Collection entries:
□ □ □ □

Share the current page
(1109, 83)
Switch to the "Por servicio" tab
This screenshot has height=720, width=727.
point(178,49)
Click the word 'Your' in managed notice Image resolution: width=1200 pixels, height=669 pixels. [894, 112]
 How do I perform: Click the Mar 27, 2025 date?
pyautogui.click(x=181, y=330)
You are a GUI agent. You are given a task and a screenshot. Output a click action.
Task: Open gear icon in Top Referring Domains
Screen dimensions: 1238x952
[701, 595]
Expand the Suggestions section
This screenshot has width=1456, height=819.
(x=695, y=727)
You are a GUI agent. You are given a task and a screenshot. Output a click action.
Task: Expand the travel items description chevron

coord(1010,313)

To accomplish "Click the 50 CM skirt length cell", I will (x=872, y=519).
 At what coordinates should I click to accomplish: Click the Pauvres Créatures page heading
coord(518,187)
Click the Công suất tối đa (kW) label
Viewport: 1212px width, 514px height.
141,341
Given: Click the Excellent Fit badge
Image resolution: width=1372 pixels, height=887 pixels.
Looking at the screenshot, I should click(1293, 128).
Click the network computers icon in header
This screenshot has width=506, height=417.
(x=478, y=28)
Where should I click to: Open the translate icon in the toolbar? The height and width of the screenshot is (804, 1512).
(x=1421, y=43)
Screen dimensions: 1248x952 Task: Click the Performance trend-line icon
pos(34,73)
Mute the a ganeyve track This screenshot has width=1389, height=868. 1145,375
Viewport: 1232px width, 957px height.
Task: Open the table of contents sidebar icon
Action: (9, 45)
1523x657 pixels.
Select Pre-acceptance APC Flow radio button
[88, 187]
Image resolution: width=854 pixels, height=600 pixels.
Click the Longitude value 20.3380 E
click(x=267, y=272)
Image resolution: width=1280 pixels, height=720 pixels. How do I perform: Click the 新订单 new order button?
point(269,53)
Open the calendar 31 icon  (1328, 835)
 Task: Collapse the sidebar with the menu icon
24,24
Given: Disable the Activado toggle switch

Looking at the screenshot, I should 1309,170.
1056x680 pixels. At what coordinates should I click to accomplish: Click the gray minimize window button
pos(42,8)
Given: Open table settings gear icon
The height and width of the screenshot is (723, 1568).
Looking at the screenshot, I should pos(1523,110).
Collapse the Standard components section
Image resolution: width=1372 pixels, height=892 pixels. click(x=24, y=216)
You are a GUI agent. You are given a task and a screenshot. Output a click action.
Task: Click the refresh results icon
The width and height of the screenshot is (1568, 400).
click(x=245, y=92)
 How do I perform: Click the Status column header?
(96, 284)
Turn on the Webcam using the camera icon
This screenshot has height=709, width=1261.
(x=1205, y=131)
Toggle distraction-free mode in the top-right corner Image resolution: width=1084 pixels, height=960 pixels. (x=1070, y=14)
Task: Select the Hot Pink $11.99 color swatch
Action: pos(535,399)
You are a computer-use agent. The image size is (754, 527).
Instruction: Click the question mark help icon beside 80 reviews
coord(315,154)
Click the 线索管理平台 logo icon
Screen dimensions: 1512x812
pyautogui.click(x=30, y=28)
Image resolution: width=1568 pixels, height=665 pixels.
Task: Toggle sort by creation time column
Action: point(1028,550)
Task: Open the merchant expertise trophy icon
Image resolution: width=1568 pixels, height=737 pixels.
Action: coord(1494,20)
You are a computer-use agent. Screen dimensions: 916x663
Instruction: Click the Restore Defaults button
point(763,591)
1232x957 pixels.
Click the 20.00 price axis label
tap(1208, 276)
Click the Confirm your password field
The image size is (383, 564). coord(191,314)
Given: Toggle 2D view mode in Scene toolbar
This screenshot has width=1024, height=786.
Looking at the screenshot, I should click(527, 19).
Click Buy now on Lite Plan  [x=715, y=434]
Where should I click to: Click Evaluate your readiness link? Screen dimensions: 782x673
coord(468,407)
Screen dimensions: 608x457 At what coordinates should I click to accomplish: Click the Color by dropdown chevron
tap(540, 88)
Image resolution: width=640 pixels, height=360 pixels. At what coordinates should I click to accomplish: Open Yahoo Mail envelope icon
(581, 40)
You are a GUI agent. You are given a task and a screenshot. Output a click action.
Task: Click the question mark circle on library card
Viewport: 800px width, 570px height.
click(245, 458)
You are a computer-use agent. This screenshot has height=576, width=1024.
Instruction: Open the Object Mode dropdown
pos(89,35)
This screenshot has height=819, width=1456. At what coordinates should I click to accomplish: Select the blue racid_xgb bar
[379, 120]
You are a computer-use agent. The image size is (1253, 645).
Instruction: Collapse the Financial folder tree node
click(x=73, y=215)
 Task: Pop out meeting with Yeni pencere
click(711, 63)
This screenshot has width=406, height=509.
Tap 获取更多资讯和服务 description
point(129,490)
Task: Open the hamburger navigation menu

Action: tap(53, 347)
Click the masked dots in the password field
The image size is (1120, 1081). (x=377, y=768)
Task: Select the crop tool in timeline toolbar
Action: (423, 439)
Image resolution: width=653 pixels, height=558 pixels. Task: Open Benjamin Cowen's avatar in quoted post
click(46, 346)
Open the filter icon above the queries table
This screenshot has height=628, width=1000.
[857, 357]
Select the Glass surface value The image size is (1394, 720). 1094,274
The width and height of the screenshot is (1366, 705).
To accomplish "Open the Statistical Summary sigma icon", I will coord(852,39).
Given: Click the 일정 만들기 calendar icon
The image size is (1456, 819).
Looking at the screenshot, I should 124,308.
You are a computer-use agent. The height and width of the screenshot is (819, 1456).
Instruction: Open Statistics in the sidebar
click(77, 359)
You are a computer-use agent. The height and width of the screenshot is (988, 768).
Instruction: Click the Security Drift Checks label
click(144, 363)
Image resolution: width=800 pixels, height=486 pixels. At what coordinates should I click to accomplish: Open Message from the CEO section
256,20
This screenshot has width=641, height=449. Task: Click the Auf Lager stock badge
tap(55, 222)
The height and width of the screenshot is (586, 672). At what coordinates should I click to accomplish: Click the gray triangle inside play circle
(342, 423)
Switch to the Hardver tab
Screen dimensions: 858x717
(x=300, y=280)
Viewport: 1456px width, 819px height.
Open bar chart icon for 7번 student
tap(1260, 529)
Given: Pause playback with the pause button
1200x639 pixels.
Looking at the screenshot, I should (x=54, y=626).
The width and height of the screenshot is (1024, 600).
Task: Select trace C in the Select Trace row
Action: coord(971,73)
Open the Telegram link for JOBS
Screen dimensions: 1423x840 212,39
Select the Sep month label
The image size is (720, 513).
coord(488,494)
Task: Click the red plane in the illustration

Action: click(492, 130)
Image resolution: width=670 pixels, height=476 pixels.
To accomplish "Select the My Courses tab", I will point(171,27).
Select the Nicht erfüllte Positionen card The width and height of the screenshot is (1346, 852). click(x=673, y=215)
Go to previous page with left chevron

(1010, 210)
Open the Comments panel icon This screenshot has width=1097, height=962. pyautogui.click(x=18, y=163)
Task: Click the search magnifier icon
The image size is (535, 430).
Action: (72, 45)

□ □ □ □

WORK REQUIRED:
Rewrite all of the material with "GUI agent" changed to "interface agent" wherever it occurs, keeping everything else the same.

TASK ANSWER:
Share the current page
(1109, 83)
Switch to the "Por servicio" tab
This screenshot has height=720, width=727.
point(178,49)
Click the word 'Your' in managed notice Image resolution: width=1200 pixels, height=669 pixels. [894, 112]
 How do I perform: Click the Mar 27, 2025 date?
pyautogui.click(x=181, y=330)
You are a interface agent. You are given a task and a screenshot. Output a click action.
Task: Open gear icon in Top Referring Domains
Screen dimensions: 1238x952
[701, 595]
Expand the Suggestions section
This screenshot has width=1456, height=819.
(x=695, y=727)
You are a interface agent. You are given a task and a screenshot. Output a click action.
Task: Expand the travel items description chevron

coord(1010,313)

To accomplish "Click the 50 CM skirt length cell", I will (x=872, y=519).
 At what coordinates should I click to accomplish: Click the Pauvres Créatures page heading
coord(518,187)
Click the Công suất tối đa (kW) label
Viewport: 1212px width, 514px height.
141,341
Given: Click the Excellent Fit badge
Image resolution: width=1372 pixels, height=887 pixels.
Looking at the screenshot, I should click(1293, 128).
Click the network computers icon in header
This screenshot has width=506, height=417.
(x=478, y=28)
Where should I click to: Open the translate icon in the toolbar? The height and width of the screenshot is (804, 1512).
(x=1421, y=43)
Screen dimensions: 1248x952 Task: Click the Performance trend-line icon
pos(34,73)
Mute the a ganeyve track This screenshot has width=1389, height=868. 1145,375
Viewport: 1232px width, 957px height.
Task: Open the table of contents sidebar icon
Action: (9, 45)
1523x657 pixels.
Select Pre-acceptance APC Flow radio button
[88, 187]
Image resolution: width=854 pixels, height=600 pixels.
Click the Longitude value 20.3380 E
click(x=267, y=272)
Image resolution: width=1280 pixels, height=720 pixels. How do I perform: Click the 新订单 new order button?
point(269,53)
Open the calendar 31 icon  (1328, 835)
 Task: Collapse the sidebar with the menu icon
24,24
Given: Disable the Activado toggle switch

Looking at the screenshot, I should 1309,170.
1056x680 pixels. At what coordinates should I click to accomplish: Click the gray minimize window button
pos(42,8)
Given: Open table settings gear icon
The height and width of the screenshot is (723, 1568).
Looking at the screenshot, I should pos(1523,110).
Collapse the Standard components section
Image resolution: width=1372 pixels, height=892 pixels. click(x=24, y=216)
You are a interface agent. You are given a task and a screenshot. Output a click action.
Task: Click the refresh results icon
The width and height of the screenshot is (1568, 400).
click(x=245, y=92)
 How do I perform: Click the Status column header?
(96, 284)
Turn on the Webcam using the camera icon
This screenshot has height=709, width=1261.
(x=1205, y=131)
Toggle distraction-free mode in the top-right corner Image resolution: width=1084 pixels, height=960 pixels. (x=1070, y=14)
Task: Select the Hot Pink $11.99 color swatch
Action: pos(535,399)
You are a computer-use agent. The image size is (754, 527).
Instruction: Click the question mark help icon beside 80 reviews
coord(315,154)
Click the 线索管理平台 logo icon
Screen dimensions: 1512x812
pyautogui.click(x=30, y=28)
Image resolution: width=1568 pixels, height=665 pixels.
Task: Toggle sort by creation time column
Action: point(1028,550)
Task: Open the merchant expertise trophy icon
Image resolution: width=1568 pixels, height=737 pixels.
Action: coord(1494,20)
You are a computer-use agent. Screen dimensions: 916x663
Instruction: Click the Restore Defaults button
point(763,591)
1232x957 pixels.
Click the 20.00 price axis label
tap(1208, 276)
Click the Confirm your password field
The image size is (383, 564). coord(191,314)
Given: Toggle 2D view mode in Scene toolbar
This screenshot has width=1024, height=786.
Looking at the screenshot, I should click(527, 19).
Click Buy now on Lite Plan  [x=715, y=434]
Where should I click to: Click Evaluate your readiness link? Screen dimensions: 782x673
coord(468,407)
Screen dimensions: 608x457 At what coordinates should I click to accomplish: Click the Color by dropdown chevron
tap(540, 88)
Image resolution: width=640 pixels, height=360 pixels. At what coordinates should I click to accomplish: Open Yahoo Mail envelope icon
(581, 40)
You are a interface agent. You are given a task and a screenshot. Output a click action.
Task: Click the question mark circle on library card
Viewport: 800px width, 570px height.
click(245, 458)
You are a computer-use agent. This screenshot has height=576, width=1024.
Instruction: Open the Object Mode dropdown
pos(89,35)
This screenshot has height=819, width=1456. At what coordinates should I click to accomplish: Select the blue racid_xgb bar
[379, 120]
You are a computer-use agent. The image size is (1253, 645).
Instruction: Collapse the Financial folder tree node
click(x=73, y=215)
 Task: Pop out meeting with Yeni pencere
click(711, 63)
This screenshot has width=406, height=509.
Tap 获取更多资讯和服务 description
point(129,490)
Task: Open the hamburger navigation menu

Action: tap(53, 347)
Click the masked dots in the password field
The image size is (1120, 1081). (x=377, y=768)
Task: Select the crop tool in timeline toolbar
Action: (423, 439)
Image resolution: width=653 pixels, height=558 pixels. Task: Open Benjamin Cowen's avatar in quoted post
click(46, 346)
Open the filter icon above the queries table
This screenshot has height=628, width=1000.
[857, 357]
Select the Glass surface value The image size is (1394, 720). 1094,274
The width and height of the screenshot is (1366, 705).
To accomplish "Open the Statistical Summary sigma icon", I will coord(852,39).
Given: Click the 일정 만들기 calendar icon
The image size is (1456, 819).
Looking at the screenshot, I should 124,308.
You are a computer-use agent. The height and width of the screenshot is (819, 1456).
Instruction: Open Statistics in the sidebar
click(77, 359)
You are a computer-use agent. The height and width of the screenshot is (988, 768).
Instruction: Click the Security Drift Checks label
click(144, 363)
Image resolution: width=800 pixels, height=486 pixels. At what coordinates should I click to accomplish: Open Message from the CEO section
256,20
This screenshot has width=641, height=449. Task: Click the Auf Lager stock badge
tap(55, 222)
The height and width of the screenshot is (586, 672). At what coordinates should I click to accomplish: Click the gray triangle inside play circle
(342, 423)
Switch to the Hardver tab
Screen dimensions: 858x717
(x=300, y=280)
Viewport: 1456px width, 819px height.
Open bar chart icon for 7번 student
tap(1260, 529)
Given: Pause playback with the pause button
1200x639 pixels.
Looking at the screenshot, I should (x=54, y=626).
The width and height of the screenshot is (1024, 600).
Task: Select trace C in the Select Trace row
Action: coord(971,73)
Open the Telegram link for JOBS
Screen dimensions: 1423x840 212,39
Select the Sep month label
The image size is (720, 513).
coord(488,494)
Task: Click the red plane in the illustration

Action: click(492, 130)
Image resolution: width=670 pixels, height=476 pixels.
To accomplish "Select the My Courses tab", I will point(171,27).
Select the Nicht erfüllte Positionen card The width and height of the screenshot is (1346, 852). click(x=673, y=215)
Go to previous page with left chevron

(1010, 210)
Open the Comments panel icon This screenshot has width=1097, height=962. pyautogui.click(x=18, y=163)
Task: Click the search magnifier icon
The image size is (535, 430).
Action: (72, 45)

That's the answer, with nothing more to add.